Ideas for the future
- start to show a warning if someone wants to add the mul-label in a different language
- include the experience in a possible future solution for multilingual descriptions (Abstract Descriptions)
- re-evaluate if the final fallback to “en” is still appropriate
Mockup:
Examples:
This will be useful in many different places:
Names
- persons (https://www.wikidata.org/wiki/Special:Search/haswbstatement:P31=Q5, as of now 9.2M) have in most cases the same label and the same aliases repeated in different languages, e.g. https://www.wikidata.org/wiki/Q42 .
- given names and family names (https://w.wiki/3zWT, which counts Q202444 and Q101352 including subclasses, as of now 590k): in all cases, the same labels are repeated in different same-script languages, e.g. https://www.wikidata.org/wiki/Q21448867.
- astronomical objects (11M), the galaxy "SDSS J151017.36+160605.3" - has "SDSS J151017.36+160605.3" as the label 411 times,
- taxa (https://www.wikidata.org/wiki/Special:Search/haswbstatement:P31=Q16521, as of now 3.1M) the species "Neotrogla curvata" - has "Neotrogla curvata" as the label 411 times.
Unicode characters
- Unicode character "♣" - has "♣" as the label and "U+2663" as an alias 446 times
Codes
- Switzerland - has "CH" as an alias 403 times
- carbon - has "C" as an alias 187 times
- the disambiguation page "C" - has "C" as the label 104 times
- the Danish men's national road cycling team 2021 - has "DEN 2021" as an alias 411 times
Scientific articles
- (https://www.wikidata.org/wiki/Special:Search/haswbstatement:P31=Q13442814, as of now 42M): in many cases the same label is repeated in different languages (e.g. https://www.wikidata.org/wiki/Q27860672).

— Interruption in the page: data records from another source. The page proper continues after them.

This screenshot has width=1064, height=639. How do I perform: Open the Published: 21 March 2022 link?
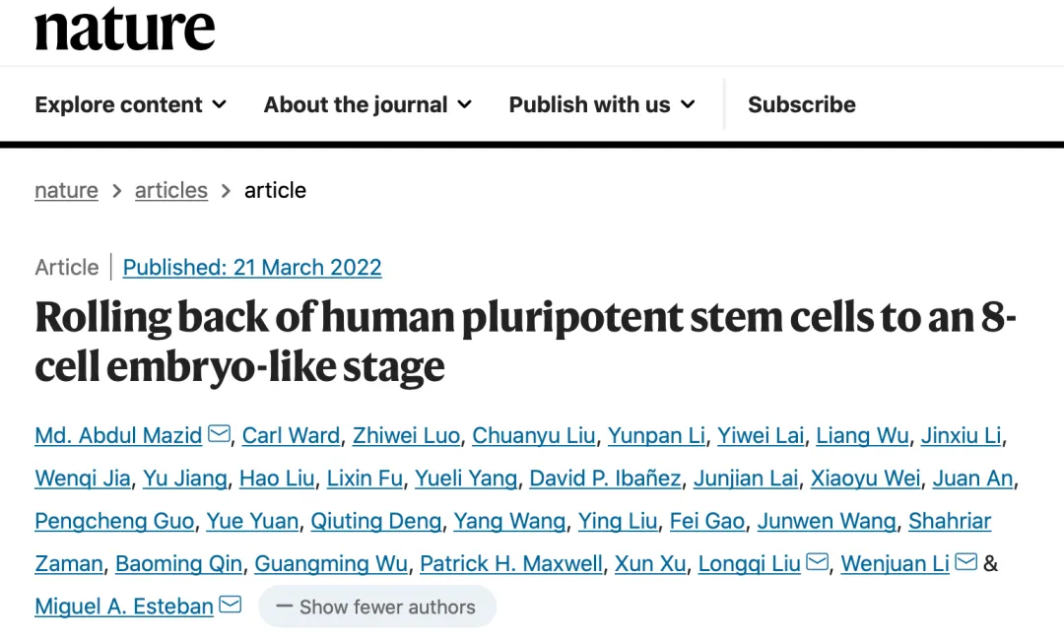pyautogui.click(x=252, y=267)
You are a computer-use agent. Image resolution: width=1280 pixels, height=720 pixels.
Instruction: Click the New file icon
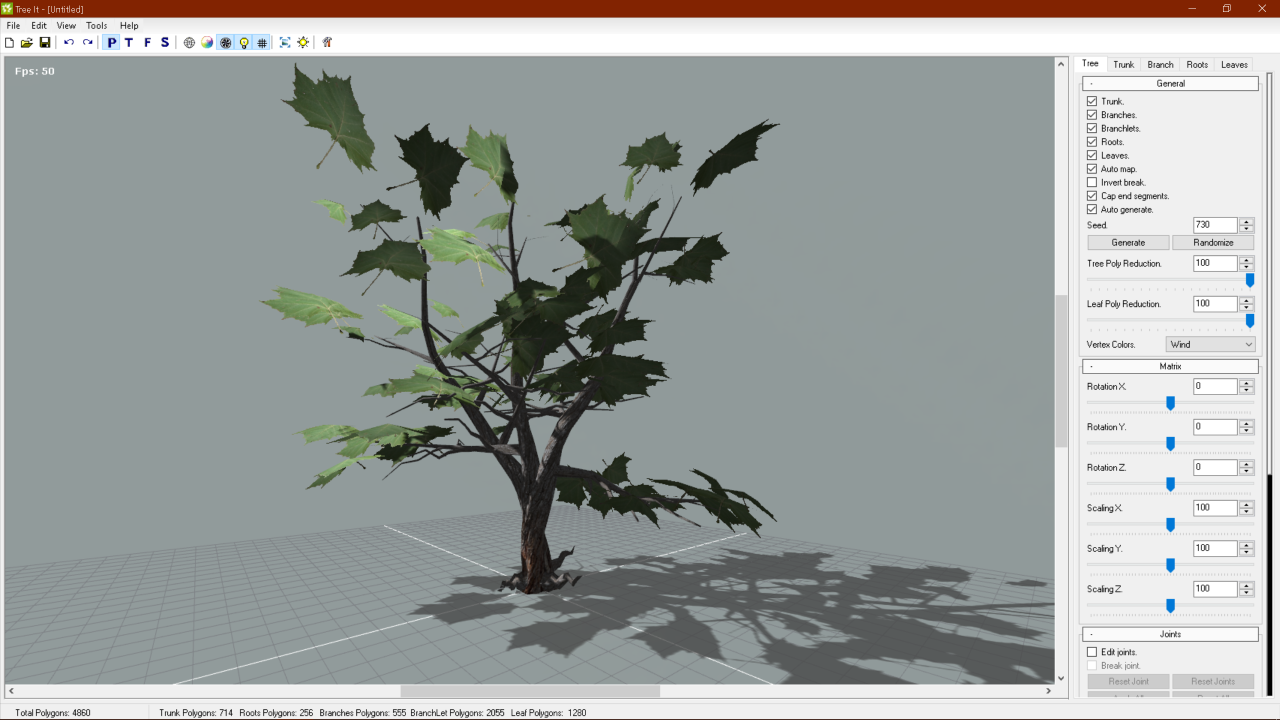point(10,43)
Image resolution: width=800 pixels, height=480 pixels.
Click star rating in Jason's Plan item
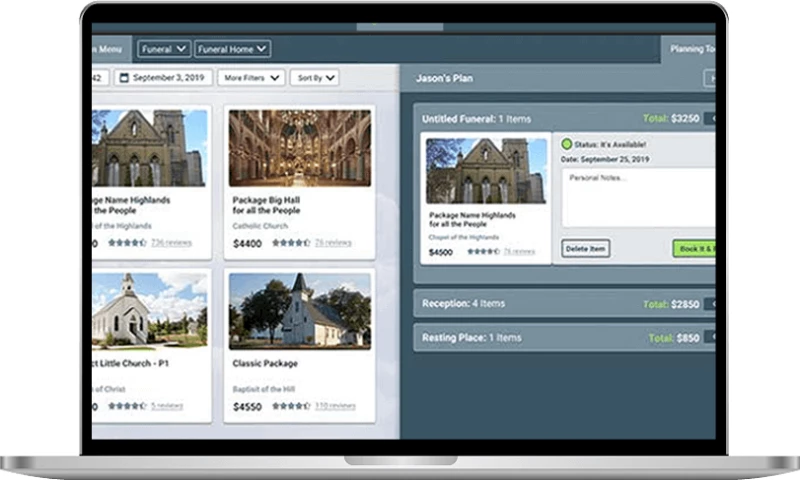(x=483, y=252)
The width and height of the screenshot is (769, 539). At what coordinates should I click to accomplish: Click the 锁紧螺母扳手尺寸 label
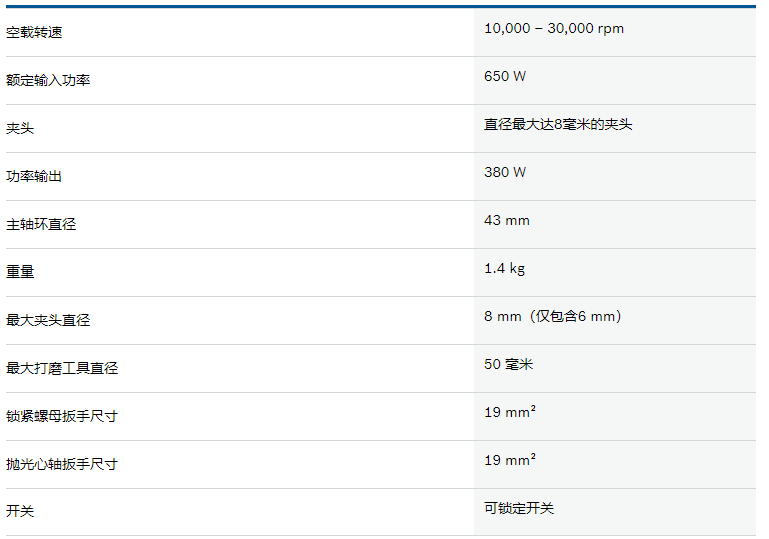point(62,416)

- in some cases, there could be articles with parallel titles in different languages (e.g. https://www.wikidata.org/wiki/Q59238742).

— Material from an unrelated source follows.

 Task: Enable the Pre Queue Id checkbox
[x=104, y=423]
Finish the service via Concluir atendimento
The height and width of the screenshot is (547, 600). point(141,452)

Translatewiki fallback chain:
Examples:
ami > zh-tw, zh-hant, zh-hans
zh-tw > zh-hant, zh-hans
zh-hant > zh-hans
zh-hans > []
de-at > de
de > []
en-gb > en
en > []
Hard-coded fallback chain:
old
- Translatewiki fallback chain > "en"
new
- Translatewiki fallback chain > "mul" > "en"
Community communication:
- The interested Community needs to be aware of the new code and of the necessity to create guidelines and help pages on how to use it.

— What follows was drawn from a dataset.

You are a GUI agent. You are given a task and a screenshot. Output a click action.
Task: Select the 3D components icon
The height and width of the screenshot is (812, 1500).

- We need to be available for the Community when they create guidelines and to collect feedback.
Original:
This task is to add support for a "mul" language code for labels and aliases. For any benefits of this code to be properly reaped, all language codes should ultimately fall back to "mul"—which I believe would be achieved by adding it as a fallback for the "en" code.
(If it is more desirable, codes for "mul-latn", "mul-cyrl", etc. could be created, in which case e.g. only those codes using the Latin script would fall back to "mul-latn".)